When her autobiography was published Monsignor Denis Faul described her as the "greatest feminist" he had ever met.

"She came, saw and conquered the power - often devilish - of the secular world of a great pagan city in favour of the poor, not only Irish nationalists, but loyalists and ODCs, ordinary decent criminals."

The book records the stories of prisoners' families - mainly Irish - and the abuse they suffered at the hands of the British authorities: accounts by wives and mothers of being arrested, interrogated, even strip-searched when they came to to visit their imprisoned relatives. She recorded the many breaches of human rights caused by the Prevention of Terrorism Act against which she had campaigned.

She wrote to Catholic MPs like the Conservative John Biggs-Davison about the Northern Ireland situation, but received little encouragement - though she and Biggs-Davison did become friends. Though she never gave up trying to persuade Establishment figures, as the title of her autobiography made clear, she never had high expectations, and her identification with those she saw as wronged and oppressed intensified. She started to visit the growing number of Irish prisoners in English jails, and became, as Paddy Hill, one of the Birmingham Six put it, "the Joan of Arc of the prisons".

She did not discriminate between guilty and innocent. Asked in a television documentary about her life and work how she could justify visiting men who had planted bombs and killed civilians, she quoted Christ: "I was sick and in prison and you visited me," and she maintained it was possible to "hate the sin, but love the sinner".

Her Catholicism was profound and orthodox, but it was sermon on the mount Catholicism, leavened with a profound compassion and a down-to-earth understanding of human frailty.

Though she could be scathing - about bigoted judges and corrupt policemen, about former allies who took the Establishment shilling - she was not morally judgmental.

When the wife of one long-term prisoner became pregnant, Sister Sarah nodded and said, "Well, one pregnancy in eight years isn't so bad, I suppose."

The 1974 introduction of the Prevention of Terrorism Act and the waves of arrests orchestrated by Special Branch created an atmosphere of fear in the Irish community. Sister Sarah devoted herself to arranging legal representation, visiting prisons, and ferrying confused and traumatised relatives from Ireland between airports and jails in her little silver Honda - she was possibly the most erratic driver in London.

In 1988, when she was in her late 60s, the Home Office banned her, on unspecified security grounds, from attending the first marriage of Paul Hill, wrongly convicted for the Guildford bombings, in Long Lartin Prison, a distinction that irked but also not so secretly tickled her.

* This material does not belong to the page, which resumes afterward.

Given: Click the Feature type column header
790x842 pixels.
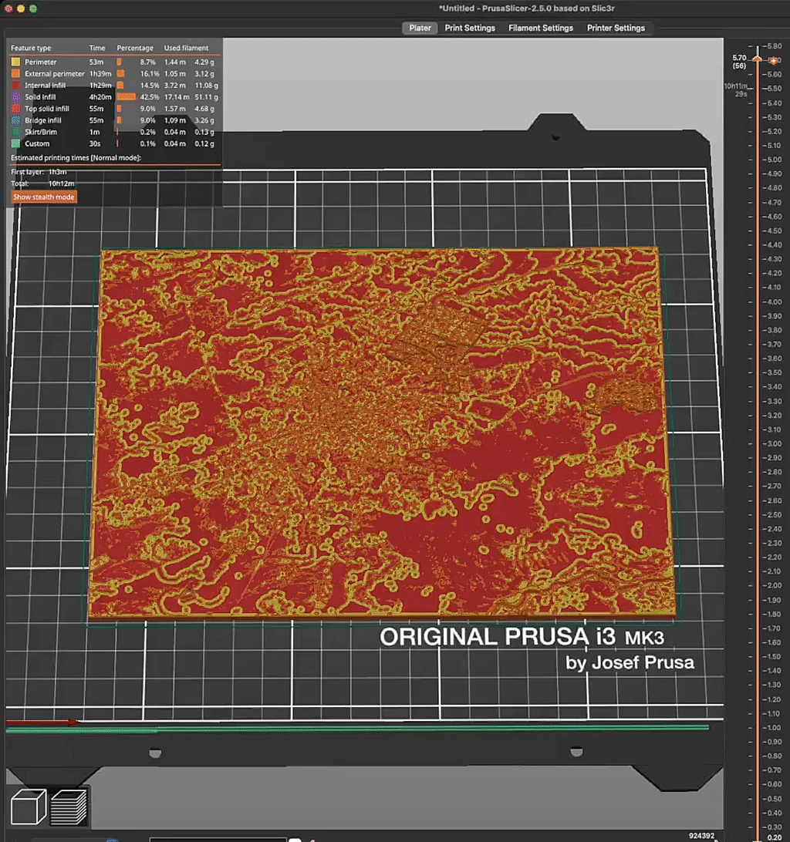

No case outraged her more than that of Guiseppe Conlon, arrested in 1974 after he came to London to visit his son Gerry, then under interrogation for the Guildford bombings. Guiseppe, a much respected Belfast working-class family man, was desperately ill, and, sentenced to 12 years, a vindictive Home Office ensured that he was to die in prison. Sister Sarah would tell anyone who would listen that Guiseppe and his co-defendants were innocent but very few in those days, barring solicitor Gareth Peirce, and Labour MPs Jeremy Corbyn and Chris Mullin, and John McDonnell - now also a Labour MP, would listen or act.

In an interview in The Irish Times in 1996 she spoke of her first meeting with Guiseppe Conlon: "The old man's name was Guiseppe Conlon, a man that meant little to me then but was to haunt me for the rest of my life. I had been asked to visit this man but nothing could have prepared me for the sight of him as he came in - an emaciated old man, gasping for air. 'I am an innocent man,' he said to me. I was very worried, I had never seen a prisoner so ill. He was almost crushed and broken. With every breath he said, 'I am an innocent man,' and then he would say he had faith in British justice, as I myself did at the time."

Sister Sarah's love of art was an important counter-balance. She studied at the College of Art in Dublin, Chelsea College of Art and the National Gallery in London from 1965 to 1969. She was intrigued by the bohemian world she found at Chelsea. She formed a lasting friendship with her graphics tutor, Edward Wright and his family. One of Wright's works hangs in the Camden flat that she moved to after leaving Highgate convent in the early 1990s.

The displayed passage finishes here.